Il legame, la recensione
Ricalcato su molte immagini già di successo nell'horror, Il legame riesce però ad essere un buon film di paura italiano, credibile, concreto e onesto
Come Shining, come Funny Games e come molti film sul male anche Il legame parte con un arrivo, l’arrivo di una famiglia in un luogo.
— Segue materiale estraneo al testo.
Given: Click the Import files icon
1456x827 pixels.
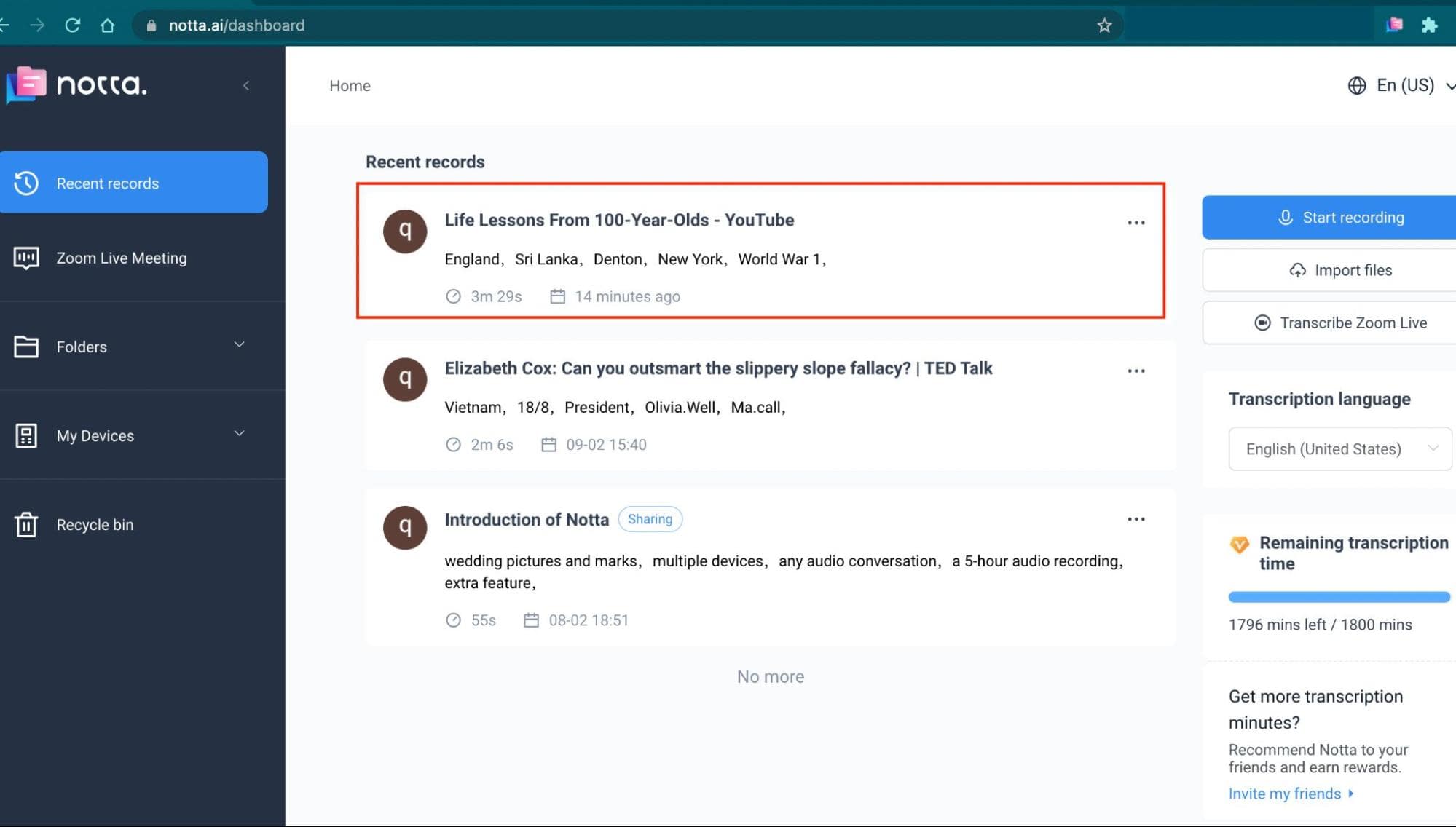Looking at the screenshot, I should pyautogui.click(x=1297, y=270).
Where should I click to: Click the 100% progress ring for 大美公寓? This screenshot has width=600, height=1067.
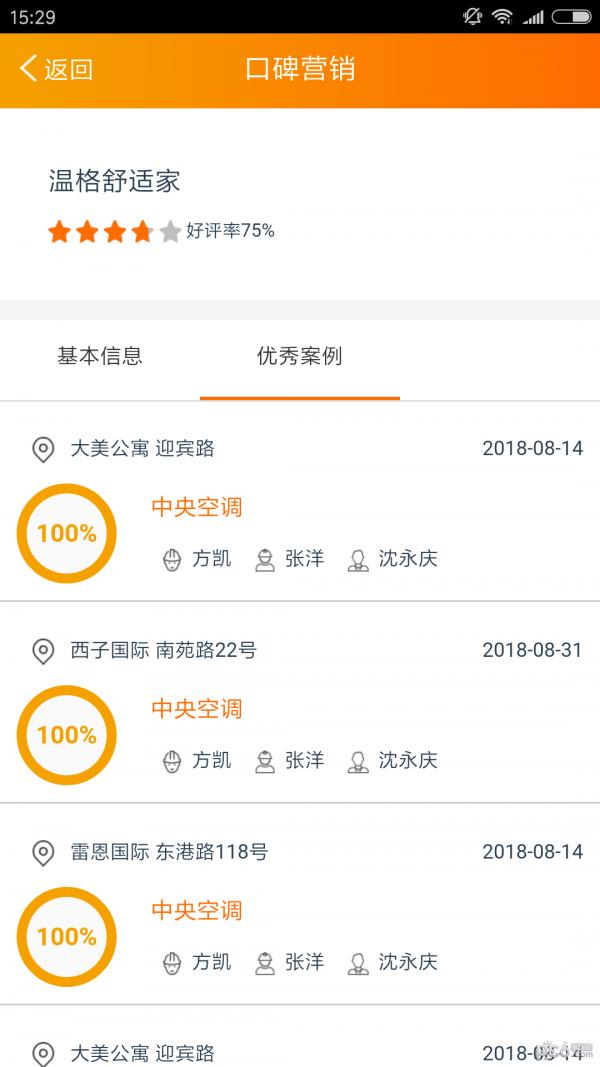coord(67,533)
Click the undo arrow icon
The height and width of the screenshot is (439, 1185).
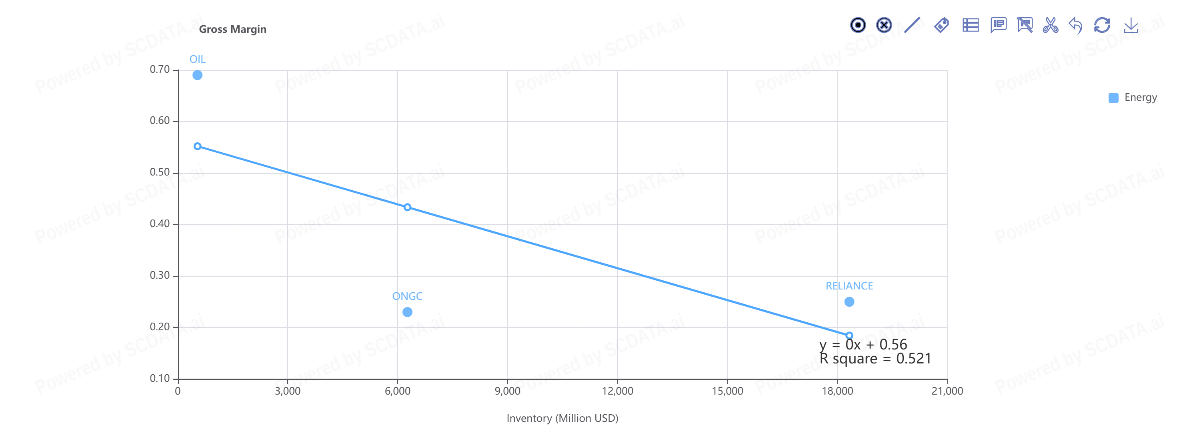[1076, 25]
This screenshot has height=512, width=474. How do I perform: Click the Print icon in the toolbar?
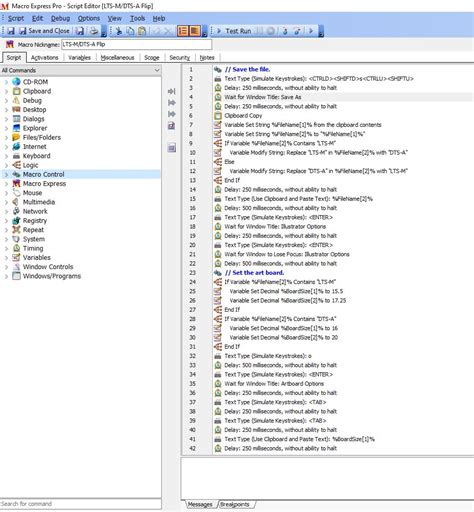point(94,31)
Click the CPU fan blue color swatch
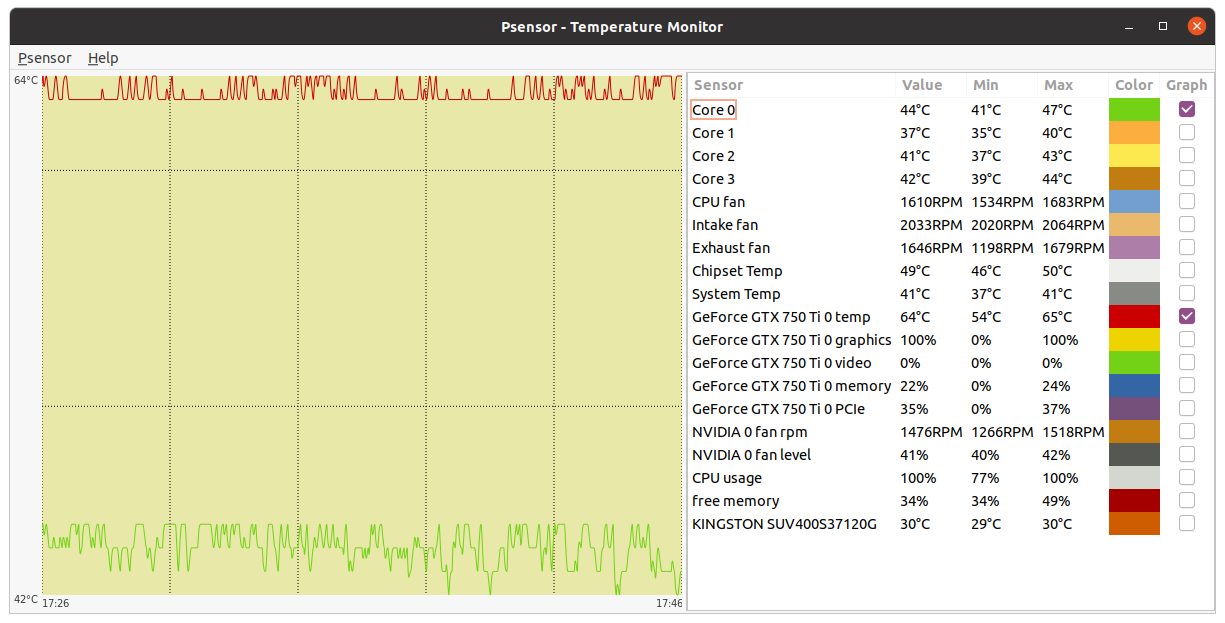Screen dimensions: 1225x623 (x=1134, y=202)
E quel luogo è l’unico, ad oggi, che in Italia possieda una qualche credibilità horror: il sud.
La sceneggiatura di Il legame (scritta dal regista Domenico De Feudis assieme a Daniele Cosci e Davide Orsini, due con sulle spalle i pochissimi horror italiani indipendenti degli ultimi anni) non vuole inventarsi molto ma cerca di centrare bene, con stile, classe e maestria quello che meno siamo capaci di fare, cioè l’horror moderno. Per arrivarci non esita a pescare immagini di comprovato successo. Ci sono fili estratti dalla bocca come i capelli di Samara in The Ring, ci sono le piante che crescono sotto il letto come segno di un rito viste in Il labirinto del fauno e anche il design delle creature possedute suona familiare. Una volta tanto però tutto questo non importa. Perché Il legame, fa strano anche solo scriverlo, è buon film dell’orrore italiano. E il fatto che sia su Netflix invece che in sala forse potrebbe essere una salvezza.
Perché Il legame, andando al sodo, riesce a fare il lavoro che sfugge al cinema italiano d’orrore dozzinale che vediamo di solito, riesce cioè a trasfigurare i personaggi fino a non farli più somigliare ad umani, avvicinandoli a qualcos'altro, cioè al disumano, attraverso l’immagine, con movimenti, colore della pelle, bulbi oculari e rumori che producono muovendosi. Quello è ciò che spaventa o almeno crea una forte tensione, ovviamente, e quando il film ci si avvicina con credibilità tutto gira per il verso giusto.
Certo anche quello trasfigurato è un immaginario derivato, fatto di vesti abbondanti bianche e capelli lunghi e sporchi (di nuovo The Ring), ma va bene. Anche perché è poi il character design della nonna e il rapporto silenzioso da uomini di campagna che ha con la sua servitrice a bilanciare le trovate con un po’ di originalità.
Un finale aperto suggerisce possibilità di sfruttamento ulteriore e una volta tanto è una buona notizia.